* **PROBLEM DETAILS**
The answer must restate every record word for word.

* **SOURCE DATA**
____________

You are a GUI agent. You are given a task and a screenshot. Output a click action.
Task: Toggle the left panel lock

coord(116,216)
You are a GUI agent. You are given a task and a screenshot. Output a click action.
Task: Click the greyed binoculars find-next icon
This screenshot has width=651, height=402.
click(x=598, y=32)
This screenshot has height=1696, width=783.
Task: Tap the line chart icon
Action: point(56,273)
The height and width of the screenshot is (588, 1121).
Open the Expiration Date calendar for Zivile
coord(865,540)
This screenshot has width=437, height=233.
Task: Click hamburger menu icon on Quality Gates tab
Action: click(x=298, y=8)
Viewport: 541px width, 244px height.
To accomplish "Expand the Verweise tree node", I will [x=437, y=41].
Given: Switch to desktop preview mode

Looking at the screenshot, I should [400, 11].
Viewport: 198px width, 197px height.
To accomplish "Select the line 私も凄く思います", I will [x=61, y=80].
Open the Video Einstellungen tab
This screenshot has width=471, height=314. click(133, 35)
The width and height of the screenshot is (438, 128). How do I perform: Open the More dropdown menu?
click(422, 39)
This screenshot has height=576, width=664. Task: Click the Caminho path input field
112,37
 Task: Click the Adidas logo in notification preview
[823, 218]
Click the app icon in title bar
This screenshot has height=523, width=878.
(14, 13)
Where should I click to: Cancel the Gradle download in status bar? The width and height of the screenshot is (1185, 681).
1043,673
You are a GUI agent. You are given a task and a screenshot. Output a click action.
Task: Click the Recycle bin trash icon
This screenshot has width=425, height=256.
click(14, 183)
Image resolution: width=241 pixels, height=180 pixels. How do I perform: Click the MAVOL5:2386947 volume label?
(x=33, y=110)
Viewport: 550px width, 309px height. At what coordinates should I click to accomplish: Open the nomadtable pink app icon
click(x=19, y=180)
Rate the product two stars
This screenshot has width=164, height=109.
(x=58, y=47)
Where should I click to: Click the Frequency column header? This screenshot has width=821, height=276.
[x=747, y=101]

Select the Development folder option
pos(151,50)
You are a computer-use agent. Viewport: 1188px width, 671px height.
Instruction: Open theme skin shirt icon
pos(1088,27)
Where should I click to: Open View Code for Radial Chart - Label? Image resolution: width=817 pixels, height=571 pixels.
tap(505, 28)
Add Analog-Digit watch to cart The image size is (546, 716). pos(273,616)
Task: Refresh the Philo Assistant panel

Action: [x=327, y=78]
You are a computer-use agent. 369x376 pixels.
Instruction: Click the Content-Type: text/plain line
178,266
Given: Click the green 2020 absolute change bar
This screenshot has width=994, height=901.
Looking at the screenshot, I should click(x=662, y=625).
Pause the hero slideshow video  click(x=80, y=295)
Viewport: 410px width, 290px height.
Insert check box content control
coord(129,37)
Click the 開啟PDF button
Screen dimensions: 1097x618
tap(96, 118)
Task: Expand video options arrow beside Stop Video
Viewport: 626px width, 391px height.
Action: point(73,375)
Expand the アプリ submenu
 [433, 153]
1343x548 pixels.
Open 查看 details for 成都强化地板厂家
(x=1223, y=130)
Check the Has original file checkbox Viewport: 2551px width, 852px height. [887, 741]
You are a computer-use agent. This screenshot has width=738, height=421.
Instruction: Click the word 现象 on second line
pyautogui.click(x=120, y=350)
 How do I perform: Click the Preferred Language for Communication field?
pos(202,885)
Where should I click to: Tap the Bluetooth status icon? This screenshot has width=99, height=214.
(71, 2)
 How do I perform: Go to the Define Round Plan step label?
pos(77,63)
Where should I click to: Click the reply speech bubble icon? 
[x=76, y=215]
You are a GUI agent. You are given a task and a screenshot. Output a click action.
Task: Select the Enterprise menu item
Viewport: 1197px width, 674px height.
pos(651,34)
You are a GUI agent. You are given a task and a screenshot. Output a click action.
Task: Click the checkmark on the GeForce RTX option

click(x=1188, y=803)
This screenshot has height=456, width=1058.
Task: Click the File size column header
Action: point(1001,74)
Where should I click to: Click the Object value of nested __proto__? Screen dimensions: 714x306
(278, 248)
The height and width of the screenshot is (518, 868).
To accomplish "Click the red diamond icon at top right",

____________

* **RESULT BELOW**
You are a GUI agent. You are given a task and a screenshot. Output a click action.
Task: Toggle the left panel lock

coord(116,216)
You are a GUI agent. You are given a task and a screenshot. Output a click action.
Task: Click the greyed binoculars find-next icon
This screenshot has width=651, height=402.
click(x=598, y=32)
This screenshot has height=1696, width=783.
Task: Tap the line chart icon
Action: point(56,273)
The height and width of the screenshot is (588, 1121).
Open the Expiration Date calendar for Zivile
coord(865,540)
This screenshot has width=437, height=233.
Task: Click hamburger menu icon on Quality Gates tab
Action: click(x=298, y=8)
Viewport: 541px width, 244px height.
To accomplish "Expand the Verweise tree node", I will [x=437, y=41].
Given: Switch to desktop preview mode

Looking at the screenshot, I should [400, 11].
Viewport: 198px width, 197px height.
To accomplish "Select the line 私も凄く思います", I will [x=61, y=80].
Open the Video Einstellungen tab
This screenshot has width=471, height=314. click(133, 35)
The width and height of the screenshot is (438, 128). How do I perform: Open the More dropdown menu?
click(422, 39)
This screenshot has height=576, width=664. Task: Click the Caminho path input field
112,37
 Task: Click the Adidas logo in notification preview
[823, 218]
Click the app icon in title bar
This screenshot has height=523, width=878.
(14, 13)
Where should I click to: Cancel the Gradle download in status bar? The width and height of the screenshot is (1185, 681).
1043,673
You are a GUI agent. You are given a task and a screenshot. Output a click action.
Task: Click the Recycle bin trash icon
This screenshot has width=425, height=256.
click(14, 183)
Image resolution: width=241 pixels, height=180 pixels. How do I perform: Click the MAVOL5:2386947 volume label?
(x=33, y=110)
Viewport: 550px width, 309px height. At what coordinates should I click to accomplish: Open the nomadtable pink app icon
click(x=19, y=180)
Rate the product two stars
This screenshot has width=164, height=109.
(x=58, y=47)
Where should I click to: Click the Frequency column header? This screenshot has width=821, height=276.
[x=747, y=101]

Select the Development folder option
pos(151,50)
You are a computer-use agent. Viewport: 1188px width, 671px height.
Instruction: Open theme skin shirt icon
pos(1088,27)
Where should I click to: Open View Code for Radial Chart - Label? Image resolution: width=817 pixels, height=571 pixels.
tap(505, 28)
Add Analog-Digit watch to cart The image size is (546, 716). pos(273,616)
Task: Refresh the Philo Assistant panel

Action: [x=327, y=78]
You are a computer-use agent. 369x376 pixels.
Instruction: Click the Content-Type: text/plain line
178,266
Given: Click the green 2020 absolute change bar
This screenshot has width=994, height=901.
Looking at the screenshot, I should click(x=662, y=625).
Pause the hero slideshow video  click(x=80, y=295)
Viewport: 410px width, 290px height.
Insert check box content control
coord(129,37)
Click the 開啟PDF button
Screen dimensions: 1097x618
tap(96, 118)
Task: Expand video options arrow beside Stop Video
Viewport: 626px width, 391px height.
Action: point(73,375)
Expand the アプリ submenu
 [433, 153]
1343x548 pixels.
Open 查看 details for 成都强化地板厂家
(x=1223, y=130)
Check the Has original file checkbox Viewport: 2551px width, 852px height. [887, 741]
You are a computer-use agent. This screenshot has width=738, height=421.
Instruction: Click the word 现象 on second line
pyautogui.click(x=120, y=350)
 How do I perform: Click the Preferred Language for Communication field?
pos(202,885)
Where should I click to: Tap the Bluetooth status icon? This screenshot has width=99, height=214.
(71, 2)
 How do I perform: Go to the Define Round Plan step label?
pos(77,63)
Where should I click to: Click the reply speech bubble icon? 
[x=76, y=215]
You are a GUI agent. You are given a task and a screenshot. Output a click action.
Task: Select the Enterprise menu item
Viewport: 1197px width, 674px height.
pos(651,34)
You are a GUI agent. You are given a task and a screenshot. Output a click action.
Task: Click the checkmark on the GeForce RTX option

click(x=1188, y=803)
This screenshot has height=456, width=1058.
Task: Click the File size column header
Action: point(1001,74)
Where should I click to: Click the Object value of nested __proto__? Screen dimensions: 714x306
(278, 248)
The height and width of the screenshot is (518, 868).
To accomplish "Click the red diamond icon at top right",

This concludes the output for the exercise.